### What you will do
With no additions or omissions, print the listing that follows.

### Dataset
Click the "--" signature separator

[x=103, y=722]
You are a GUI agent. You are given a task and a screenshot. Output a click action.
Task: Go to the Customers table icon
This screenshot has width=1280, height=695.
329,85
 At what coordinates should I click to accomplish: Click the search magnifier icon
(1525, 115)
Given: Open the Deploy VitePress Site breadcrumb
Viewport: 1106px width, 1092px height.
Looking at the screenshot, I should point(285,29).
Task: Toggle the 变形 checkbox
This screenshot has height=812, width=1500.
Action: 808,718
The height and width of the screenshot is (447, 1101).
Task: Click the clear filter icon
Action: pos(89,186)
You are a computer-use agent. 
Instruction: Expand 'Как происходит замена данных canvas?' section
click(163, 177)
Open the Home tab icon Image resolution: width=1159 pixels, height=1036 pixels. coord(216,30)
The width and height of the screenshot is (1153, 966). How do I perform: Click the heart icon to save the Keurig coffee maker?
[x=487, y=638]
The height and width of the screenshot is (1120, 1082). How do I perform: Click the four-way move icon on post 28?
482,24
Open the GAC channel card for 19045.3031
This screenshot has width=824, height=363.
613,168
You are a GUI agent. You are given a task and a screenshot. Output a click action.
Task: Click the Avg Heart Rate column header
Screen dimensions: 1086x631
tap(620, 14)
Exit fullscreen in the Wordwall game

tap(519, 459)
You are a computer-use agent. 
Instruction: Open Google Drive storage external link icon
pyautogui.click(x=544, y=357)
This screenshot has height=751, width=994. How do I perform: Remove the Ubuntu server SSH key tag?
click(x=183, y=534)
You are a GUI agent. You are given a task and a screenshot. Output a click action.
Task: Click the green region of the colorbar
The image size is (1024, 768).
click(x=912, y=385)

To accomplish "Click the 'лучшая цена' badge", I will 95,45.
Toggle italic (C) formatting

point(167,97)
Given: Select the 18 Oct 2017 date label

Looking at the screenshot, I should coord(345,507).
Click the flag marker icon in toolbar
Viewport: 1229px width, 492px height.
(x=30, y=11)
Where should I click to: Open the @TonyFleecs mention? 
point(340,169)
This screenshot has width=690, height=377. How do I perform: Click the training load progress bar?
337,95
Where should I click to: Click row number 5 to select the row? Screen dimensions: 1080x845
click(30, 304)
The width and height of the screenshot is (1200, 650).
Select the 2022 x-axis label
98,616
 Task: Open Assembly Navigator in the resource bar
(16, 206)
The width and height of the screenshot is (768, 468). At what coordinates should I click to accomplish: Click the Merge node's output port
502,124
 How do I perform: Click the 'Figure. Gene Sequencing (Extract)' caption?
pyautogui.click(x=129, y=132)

### Result
Click the "--" signature separator

[x=103, y=722]
You are a GUI agent. You are given a task and a screenshot. Output a click action.
Task: Go to the Customers table icon
This screenshot has width=1280, height=695.
329,85
 At what coordinates should I click to accomplish: Click the search magnifier icon
(1525, 115)
Given: Open the Deploy VitePress Site breadcrumb
Viewport: 1106px width, 1092px height.
Looking at the screenshot, I should point(285,29).
Task: Toggle the 变形 checkbox
This screenshot has height=812, width=1500.
Action: 808,718
The height and width of the screenshot is (447, 1101).
Task: Click the clear filter icon
Action: pos(89,186)
You are a computer-use agent. 
Instruction: Expand 'Как происходит замена данных canvas?' section
click(163, 177)
Open the Home tab icon Image resolution: width=1159 pixels, height=1036 pixels. coord(216,30)
The width and height of the screenshot is (1153, 966). How do I perform: Click the heart icon to save the Keurig coffee maker?
[x=487, y=638]
The height and width of the screenshot is (1120, 1082). How do I perform: Click the four-way move icon on post 28?
482,24
Open the GAC channel card for 19045.3031
This screenshot has width=824, height=363.
613,168
You are a GUI agent. You are given a task and a screenshot. Output a click action.
Task: Click the Avg Heart Rate column header
Screen dimensions: 1086x631
tap(620, 14)
Exit fullscreen in the Wordwall game

tap(519, 459)
You are a computer-use agent. 
Instruction: Open Google Drive storage external link icon
pyautogui.click(x=544, y=357)
This screenshot has height=751, width=994. How do I perform: Remove the Ubuntu server SSH key tag?
click(x=183, y=534)
You are a GUI agent. You are given a task and a screenshot. Output a click action.
Task: Click the green region of the colorbar
The image size is (1024, 768).
click(x=912, y=385)

To accomplish "Click the 'лучшая цена' badge", I will 95,45.
Toggle italic (C) formatting

point(167,97)
Given: Select the 18 Oct 2017 date label

Looking at the screenshot, I should coord(345,507).
Click the flag marker icon in toolbar
Viewport: 1229px width, 492px height.
(x=30, y=11)
Where should I click to: Open the @TonyFleecs mention? 
point(340,169)
This screenshot has width=690, height=377. How do I perform: Click the training load progress bar?
337,95
Where should I click to: Click row number 5 to select the row? Screen dimensions: 1080x845
click(30, 304)
The width and height of the screenshot is (1200, 650).
Select the 2022 x-axis label
98,616
 Task: Open Assembly Navigator in the resource bar
(16, 206)
The width and height of the screenshot is (768, 468). At what coordinates should I click to accomplish: Click the Merge node's output port
502,124
 How do I perform: Click the 'Figure. Gene Sequencing (Extract)' caption?
pyautogui.click(x=129, y=132)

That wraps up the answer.